◆ **EXERCISE DATA**:
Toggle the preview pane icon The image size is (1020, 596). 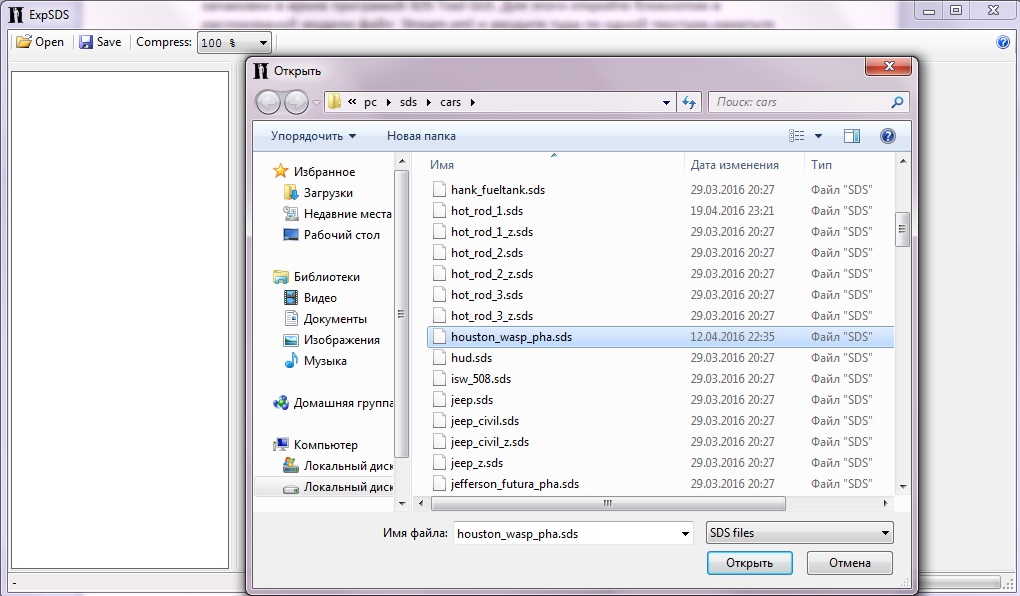(851, 136)
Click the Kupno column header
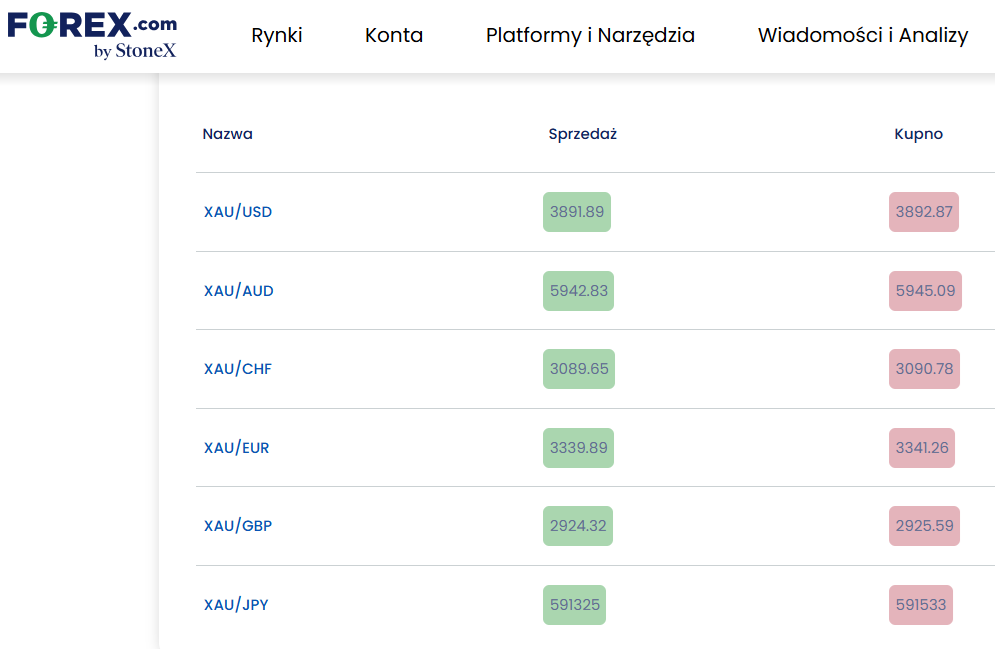Screen dimensions: 995x649 point(918,134)
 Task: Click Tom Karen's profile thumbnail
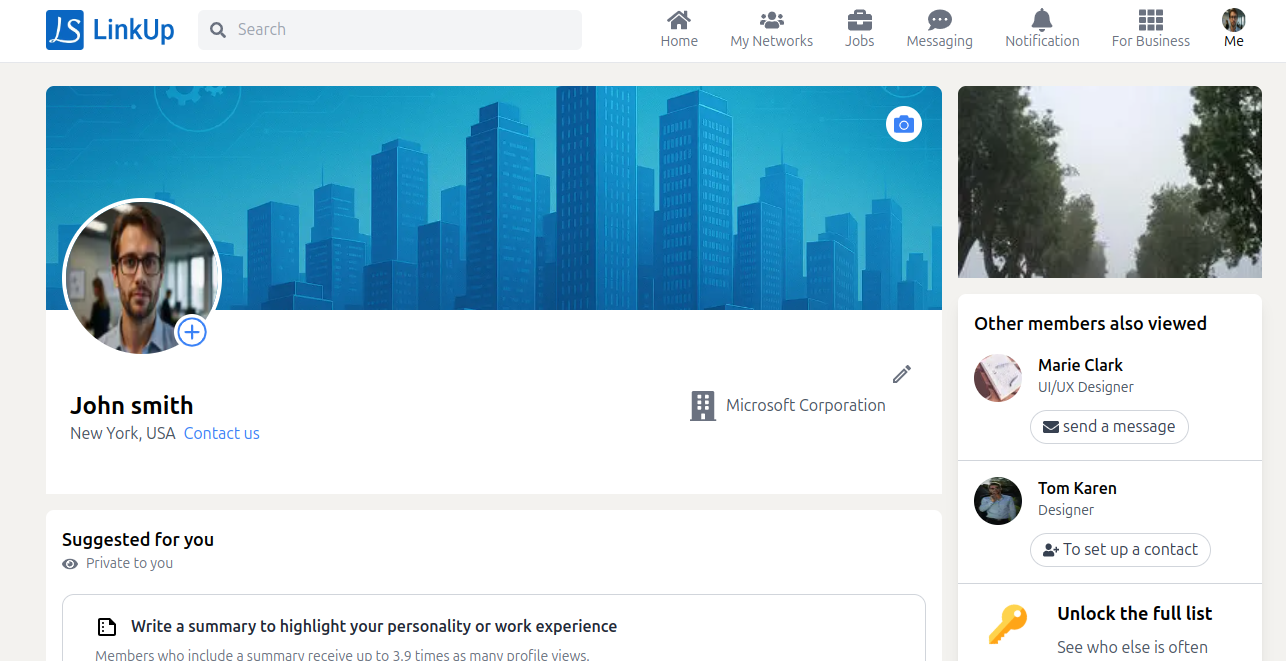click(997, 500)
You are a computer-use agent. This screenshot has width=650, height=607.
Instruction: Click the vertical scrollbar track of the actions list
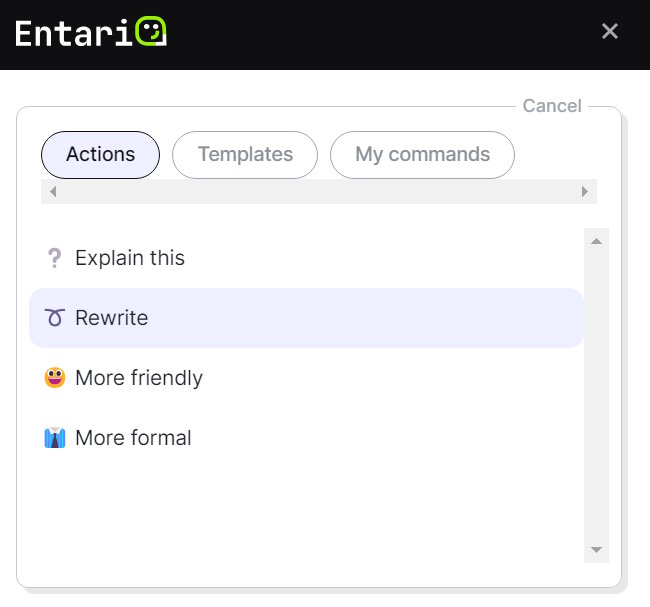(x=596, y=400)
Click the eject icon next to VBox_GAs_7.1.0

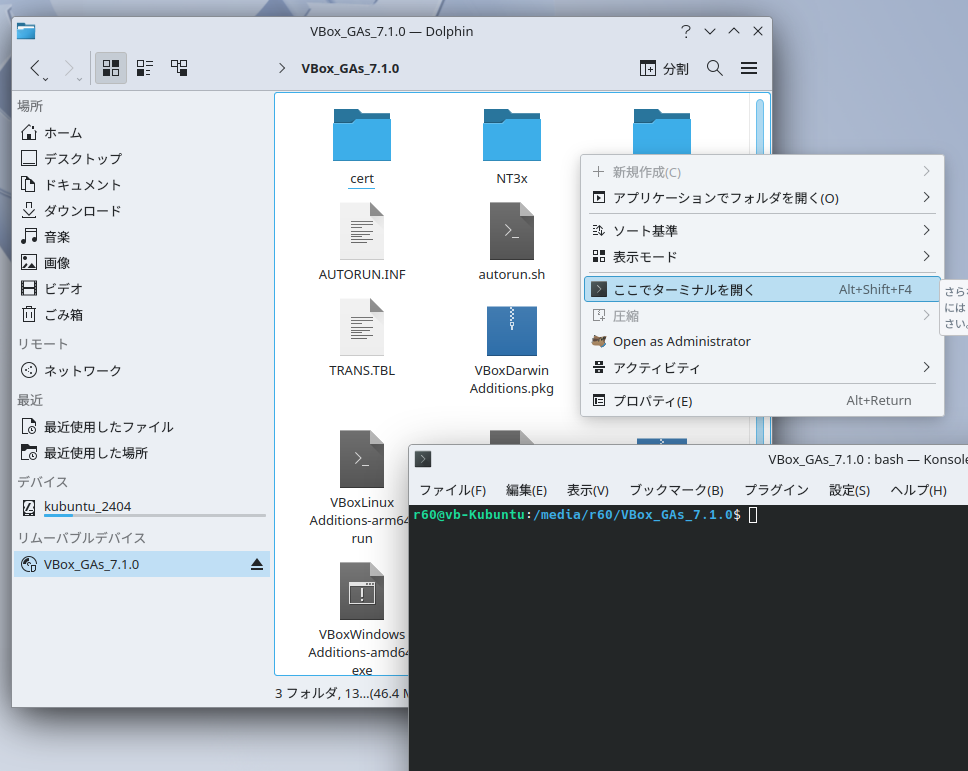pyautogui.click(x=257, y=565)
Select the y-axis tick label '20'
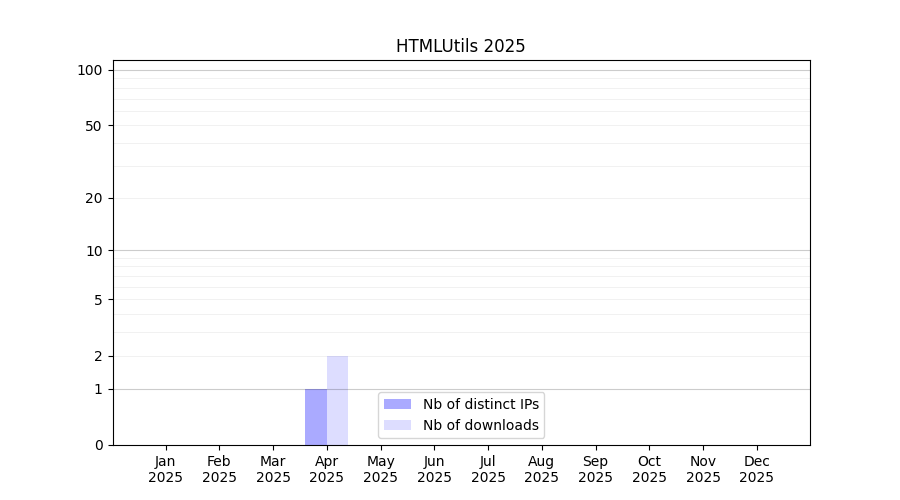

◆ **PROBLEM**: Copy the data from the line containing "Click the eject icon next to VBox_GAs_7.1.0" through the end of the data, both ends included, with "eject icon" changed to "eject button" and everything else left the same. Omit the pictures.

◆ **SOLUTION FOR THIS TASK**:
Click the eject button next to VBox_GAs_7.1.0

pyautogui.click(x=257, y=565)
Select the y-axis tick label '20'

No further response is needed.